Exchange-traded funds, or ETFs, are open-ended investment funds that you can buy and sell on an exchange via online brokers or financial advisers, just like stocks. ETFs can be bought and sold throughout the trading day.

Upon purchasing an ETF, investors acquire units in the fund, thereby gaining exposure to the underlying assets in which the ETF invests, rather than holding the underlying securities directly.

Some of the potential benefits of investing in ETFs are:

  • Ease of trading: Because ETFs are listed on public exchanges, you can buy and sell them throughout market hours just like stocks.
  • Price transparency: You can also see their prices change throughout the trading day in real time.
  • Diversification: ETFs give everyday investors access to a diverse range of investment strategies, markets and asset classes that might otherwise be difficult to invest in. This helps investors to diversify and balance their portfolios.

As with any investment, ETFs carry risk and that risk will vary depending on the ETF you choose to invest in. As a result, it's important to do your homework to understand the underlying asset class and strategy of any ETF you're considering to ensure it aligns with your goals and risk tolerance. Australian investors should always consider the Product Disclosure Statement (PDS) and Target Market Determination (TMD) before investing in both managed funds and ETFs.

If you need help understanding your investment options and the potential benefits and risks of an ETF for your portfolio, we recommend contacting your financial adviser.

ETFs can be managed in two ways: actively or passively. Passive ETFs aim to replicate the performance of a specific index, benchmark, sector or commodity.

Active ETFs are managed by investment professionals who seek to outperform a benchmark or achieve specific investment objectives. Active ETFs give investors access to expert portfolio managers, enabling them to build portfolios in ways that align with their individual goals and risk tolerance.

Many active equity funds have underperformed their passive counterparts over the past decade, leading to a preference for passive equity investments—and passive equity ETFs. However, the story is different for bonds when comparing performance between active and passive approaches.

Because bond markets and bond indexes are larger and less efficient than their equity peers, active management has a better chance of delivering index-beating returns in fixed income. In fact, 85% of active fixed income funds (including active ETFs) outperformed their passive peers, net of fees, over the last 10 years, compared to 40% of active equity funds. (Source: PIMCO and Morningstar as of 31 December 2024).

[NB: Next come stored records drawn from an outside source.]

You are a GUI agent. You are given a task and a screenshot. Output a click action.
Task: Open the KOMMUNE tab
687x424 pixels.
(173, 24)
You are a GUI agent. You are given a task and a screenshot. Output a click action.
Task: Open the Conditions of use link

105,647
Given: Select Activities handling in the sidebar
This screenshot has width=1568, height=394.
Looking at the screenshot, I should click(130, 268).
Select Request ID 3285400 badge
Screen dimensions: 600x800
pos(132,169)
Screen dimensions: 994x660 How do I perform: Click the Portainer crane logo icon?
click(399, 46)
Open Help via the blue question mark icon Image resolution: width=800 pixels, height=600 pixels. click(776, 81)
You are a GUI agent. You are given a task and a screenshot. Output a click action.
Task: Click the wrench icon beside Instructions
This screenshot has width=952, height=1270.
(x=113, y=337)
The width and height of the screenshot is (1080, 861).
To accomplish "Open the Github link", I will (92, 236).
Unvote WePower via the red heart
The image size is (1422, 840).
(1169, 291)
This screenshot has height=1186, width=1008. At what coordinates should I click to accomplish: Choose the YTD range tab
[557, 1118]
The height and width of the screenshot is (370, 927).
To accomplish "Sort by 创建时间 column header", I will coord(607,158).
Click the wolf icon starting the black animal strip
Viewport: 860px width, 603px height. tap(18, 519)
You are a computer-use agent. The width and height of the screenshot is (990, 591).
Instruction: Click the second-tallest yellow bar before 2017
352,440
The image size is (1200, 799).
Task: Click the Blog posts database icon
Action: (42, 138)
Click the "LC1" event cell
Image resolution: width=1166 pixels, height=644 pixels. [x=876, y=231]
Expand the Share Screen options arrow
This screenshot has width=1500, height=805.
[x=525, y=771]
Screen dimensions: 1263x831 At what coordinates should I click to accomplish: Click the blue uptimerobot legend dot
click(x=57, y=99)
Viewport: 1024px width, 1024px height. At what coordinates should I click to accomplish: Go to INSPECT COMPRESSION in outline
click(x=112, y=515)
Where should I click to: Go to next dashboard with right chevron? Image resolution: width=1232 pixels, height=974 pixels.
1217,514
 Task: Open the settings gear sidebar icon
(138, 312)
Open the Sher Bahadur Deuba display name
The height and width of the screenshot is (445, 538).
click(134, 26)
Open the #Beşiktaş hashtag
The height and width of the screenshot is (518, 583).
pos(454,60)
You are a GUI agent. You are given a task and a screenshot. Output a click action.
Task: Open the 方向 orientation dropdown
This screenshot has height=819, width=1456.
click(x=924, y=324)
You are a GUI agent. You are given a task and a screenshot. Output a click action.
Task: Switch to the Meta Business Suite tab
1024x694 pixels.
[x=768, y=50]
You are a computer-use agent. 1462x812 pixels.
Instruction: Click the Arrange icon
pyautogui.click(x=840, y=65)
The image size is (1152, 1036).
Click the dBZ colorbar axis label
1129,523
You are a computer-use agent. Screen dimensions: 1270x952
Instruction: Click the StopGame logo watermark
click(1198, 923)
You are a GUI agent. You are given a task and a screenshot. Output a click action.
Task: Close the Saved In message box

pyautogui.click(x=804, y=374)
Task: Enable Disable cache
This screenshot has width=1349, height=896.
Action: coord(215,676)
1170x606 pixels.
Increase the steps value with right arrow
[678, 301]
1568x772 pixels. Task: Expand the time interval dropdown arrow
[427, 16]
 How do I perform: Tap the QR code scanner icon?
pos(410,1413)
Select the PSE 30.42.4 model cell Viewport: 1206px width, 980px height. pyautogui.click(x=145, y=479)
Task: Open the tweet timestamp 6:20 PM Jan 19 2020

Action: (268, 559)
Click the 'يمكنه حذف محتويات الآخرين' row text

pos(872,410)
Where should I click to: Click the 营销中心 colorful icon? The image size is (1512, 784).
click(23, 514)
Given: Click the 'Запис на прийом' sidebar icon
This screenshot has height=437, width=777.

Unlike the majority of passive ETFs, active ETFs can provide access to a team of investment specialists, extensive credit research resources, quantitative analysis and robust risk management expertise. This allows experienced active managers to analyse a wide range of factors when deciding which bonds to buy and sell, which may help active ETFs outperform passive approaches.

Both ETFs and managed funds are managed investment schemes, but the key difference is that ETFs are listed on an exchange. This means, unlike an unlisted managed fund, you can buy and sell ETFs like shares.

Other differences include investment minimums. ETFs typically have lower minimums—sometimes just one unit—while managed funds typically require a higher initial investment.

ETFs also offer live pricing during market hours, providing greater transparency regarding the prices at which you are buying and selling.

Active ETFs may distribute income or capital to investors in the form of distributions, akin to dividends. However, these distributions are not guaranteed and are contingent upon the ETF's performance. Distributions are disbursed to investors similarly to dividends received from shares in a corporation, with variability based on the investment strategy and asset composition of the active ETF, ranging from monthly to annual payment frequencies.